The key reasoning was as follows:
- The anticipated litigation in this case concerned a challenge to the 2010 Structure.
- The purpose of the Deloitte Material was not to assist with litigation about the 2010 Structure.
- The purpose of the Deloitte Material was to implement a new tax structure (the 2015 Structure).
- The Deloitte Material was primarily advice as to how to pay less tax from 2015 onwards. The material was concerned with a future tax structure and was not advice about how to the conduct litigation about the previous 2010 Structure.
- While the Deloitte Material was part of the response to the contemplated litigation about the 2010 Structure, that material did not involve advice as to the merits of litigation about the 2010 Structure, or advice as to how best to conduct or settle that litigation claim; nor was it for the purpose of providing evidence for the defence of the anticipated claim.
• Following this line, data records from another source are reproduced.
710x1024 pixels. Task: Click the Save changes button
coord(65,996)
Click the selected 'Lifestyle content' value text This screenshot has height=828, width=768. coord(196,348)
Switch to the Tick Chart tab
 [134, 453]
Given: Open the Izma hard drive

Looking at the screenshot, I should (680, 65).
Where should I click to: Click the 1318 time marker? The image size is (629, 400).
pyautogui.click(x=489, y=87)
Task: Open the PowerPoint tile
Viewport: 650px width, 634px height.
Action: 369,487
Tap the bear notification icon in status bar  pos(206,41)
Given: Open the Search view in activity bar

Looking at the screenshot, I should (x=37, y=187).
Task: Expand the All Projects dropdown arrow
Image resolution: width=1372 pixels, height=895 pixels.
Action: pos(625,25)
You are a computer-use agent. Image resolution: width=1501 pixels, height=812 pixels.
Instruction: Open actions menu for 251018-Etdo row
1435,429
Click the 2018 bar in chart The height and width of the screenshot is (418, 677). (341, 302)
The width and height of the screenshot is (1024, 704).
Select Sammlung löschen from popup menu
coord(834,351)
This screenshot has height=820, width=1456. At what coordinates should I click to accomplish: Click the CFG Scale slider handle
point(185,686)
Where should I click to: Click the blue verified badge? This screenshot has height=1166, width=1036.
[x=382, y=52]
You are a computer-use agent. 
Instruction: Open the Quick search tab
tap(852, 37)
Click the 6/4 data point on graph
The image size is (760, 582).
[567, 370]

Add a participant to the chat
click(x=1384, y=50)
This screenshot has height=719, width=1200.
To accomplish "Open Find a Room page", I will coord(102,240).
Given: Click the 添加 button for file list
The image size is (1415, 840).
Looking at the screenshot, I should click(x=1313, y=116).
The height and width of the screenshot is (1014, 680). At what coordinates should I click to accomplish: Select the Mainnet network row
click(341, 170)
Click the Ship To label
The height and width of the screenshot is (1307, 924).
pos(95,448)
On the basis of the above reasoning Nugee LJ concluded that the dominant purpose of the Deloitte Material was not to conduct the anticipated litigation concerning the earlier 2010 Structure.
Nugee LJ found that the real purpose of the Deloitte Material was to obtain advice on the efficacy of a new tax structure. As such, the Deloitte Material was primarily advice about how to pay less tax. That was not a litigation purpose and so litigation privilege could not be claimed.
Interestingly, SDI sought to argue that litigation privilege could be claimed in respect of the Deloitte Material on the alternative ground that (a) it was contemplated that the 2015 Structure might also be challenged in future and (b) the purpose of the Deloitte Material was to take advice in connection with that future potential litigation. In other words, it was argued that the dominant purpose of the Deloitte Material was in connection with future potential challenges to the 2015 Structure. Nugee LJ did not accept this argument. He found that the Deloitte Material was not obtained to assist in future litigation – the Deloitte Material was generated because SDI wanted a new tax structure and wanted to be free of certain tax obligations. In other words, Nugee LJ held that a taxpayer who takes advice about how to structure his affairs does not do so for litigation purposes even in circumstances where litigation in connection with the structure might be forthcoming. For this reason, the Deloitte Material was not produced for the sole or dominant purpose of litigation either in connection with the 2010 structure or the 2015 Structure and the test for litigation privilege was not satisfied. Accordingly, SDI was not entitled to rely on litigation privilege to refuse to produce documents to the FRC
The application of privilege to internal and regulatory investigations can raise complex legal issues. This case is a useful reminder about the importance of clearly identifying the purpose for which documents have been created.
The decision emphasises that, for litigation privilege to apply, a communication or document must have been prepared for the dominant purpose of obtaining advice or evidence in relation to litigation that is in progress or reasonably in contemplation. In this case the Deloitte material was undoubtedly created as a reaction to apprehended litigation, but the dominant purpose of the documents was not to deal with or defend the apprehended litigation. On that basis the claim for litigation privilege failed.
As a final point, it is worth noting that if SDI’s advice concerning the establishment of the 2015 Structure had been legal advice given by lawyers, legal advice privilege (rather than litigation privilege) could well have applied and allowed SDI to resist disclosure. However, legal advice privilege does not extend to non-lawyer professionals (such as accountants) who advise on legal matters (R (Prudential plc) v Special Commissioner of Income Tax  UKSC 1) and, as such, this option was not available in connection with the Deloitte Material.